Laut Mills wird der ECM-Anbieter als eigenständige Tochtergesellschaft von Ricoh agieren und das Partnerprogramm beibehalten. „Wir werden den Ausbau des Vertriebsnetzes vorantreiben und in die Weiterentwicklung der Produkte investieren. Docuware lässt sich über die Ricoh-Smart-Integration bereits jetzt nahtlos mit unseren neuen Multifunktionssystemen der IM-C-Serie verbinden. Unsere Kunden können dadurch Dokumente einfach und sicher digitalisieren und direkt in einen intelligenten Workflow einspielen”, so Mills weiter.

Ehrgeiziger Wachstumsplan

Seitens Docuware äußerten sich die Geschäftsführer Dr. Michael Berger und Max Ertl: „Wir verfolgen einen ehrgeizigen Wachstumsplan, der es ermöglicht, aktuellen und künftigen Partnern moderne Dokumenten-Management- und Workflow-Technologien zur Verfügung zu stellen. Ricoh als starker Investor gibt uns die Sicherheit, dass wir unsere Ziele erreichen und weiterhin ein zuverlässiger und innovativer Anbieter für unsere Partner- und Kunden-Community sein werden.”

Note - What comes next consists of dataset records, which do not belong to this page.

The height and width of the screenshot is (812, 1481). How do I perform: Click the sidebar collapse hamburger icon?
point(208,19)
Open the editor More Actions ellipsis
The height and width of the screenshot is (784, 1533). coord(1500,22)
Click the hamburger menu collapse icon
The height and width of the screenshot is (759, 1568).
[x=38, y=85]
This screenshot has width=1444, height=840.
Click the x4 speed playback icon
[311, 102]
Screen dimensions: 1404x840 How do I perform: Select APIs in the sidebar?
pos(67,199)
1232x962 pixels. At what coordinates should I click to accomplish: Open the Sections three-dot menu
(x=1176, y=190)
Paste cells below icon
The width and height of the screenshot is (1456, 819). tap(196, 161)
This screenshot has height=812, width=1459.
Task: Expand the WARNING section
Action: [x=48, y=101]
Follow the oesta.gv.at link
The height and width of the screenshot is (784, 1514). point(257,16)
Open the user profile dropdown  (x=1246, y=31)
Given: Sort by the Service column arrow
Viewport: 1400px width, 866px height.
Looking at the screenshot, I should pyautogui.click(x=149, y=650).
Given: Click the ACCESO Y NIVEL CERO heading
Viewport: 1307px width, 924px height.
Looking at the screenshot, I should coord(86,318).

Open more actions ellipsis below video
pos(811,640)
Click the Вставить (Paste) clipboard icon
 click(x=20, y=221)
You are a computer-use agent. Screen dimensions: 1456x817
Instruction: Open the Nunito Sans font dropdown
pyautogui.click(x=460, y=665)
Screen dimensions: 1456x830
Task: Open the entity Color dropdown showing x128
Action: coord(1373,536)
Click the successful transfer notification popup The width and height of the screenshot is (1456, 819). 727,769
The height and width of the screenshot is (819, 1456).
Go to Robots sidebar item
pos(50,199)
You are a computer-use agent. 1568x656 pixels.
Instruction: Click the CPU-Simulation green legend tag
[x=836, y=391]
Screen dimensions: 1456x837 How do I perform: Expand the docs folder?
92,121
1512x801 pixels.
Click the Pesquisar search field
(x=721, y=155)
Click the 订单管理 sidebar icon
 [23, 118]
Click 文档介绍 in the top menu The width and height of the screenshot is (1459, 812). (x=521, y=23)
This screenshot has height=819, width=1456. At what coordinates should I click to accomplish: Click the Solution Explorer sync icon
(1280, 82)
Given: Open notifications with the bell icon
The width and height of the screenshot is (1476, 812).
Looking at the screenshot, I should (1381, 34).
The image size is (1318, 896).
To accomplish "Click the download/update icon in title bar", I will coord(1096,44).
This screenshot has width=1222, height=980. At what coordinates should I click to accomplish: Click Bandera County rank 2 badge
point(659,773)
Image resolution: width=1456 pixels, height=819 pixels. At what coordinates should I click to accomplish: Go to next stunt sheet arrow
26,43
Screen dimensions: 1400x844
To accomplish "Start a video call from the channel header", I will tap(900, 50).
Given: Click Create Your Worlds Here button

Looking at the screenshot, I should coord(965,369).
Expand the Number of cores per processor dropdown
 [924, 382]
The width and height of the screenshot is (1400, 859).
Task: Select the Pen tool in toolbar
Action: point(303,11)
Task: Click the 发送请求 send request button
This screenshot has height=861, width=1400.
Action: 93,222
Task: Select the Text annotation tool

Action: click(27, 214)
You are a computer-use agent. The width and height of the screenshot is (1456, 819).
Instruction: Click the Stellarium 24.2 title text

Ricoh investiert in Technologien und Services für den digitalen Arbeitsplatz, indem man sowohl organisch als auch durch Akquisitionen wächst. Die aktuelle Übernahme steht im Einklang mit der Strategie, das Angebot zur Transformation digitaler Arbeitsplätze auszubauen. Der Abschluss der Transaktion wird noch im Sommer 2019 erwartet, vorbehaltlich der Zustimmung der zuständigen Wettbewerbsbehörden in Deutschland und Österreich sowie der Erfüllung weiterer rechtlicher Bedingungen. Nach Abschluss der Transaktion wird Docuware als Tochtergesellschaft von Ricoh mit den Geschäftsführern Dr. Michael Berger und Max Ertl fungieren.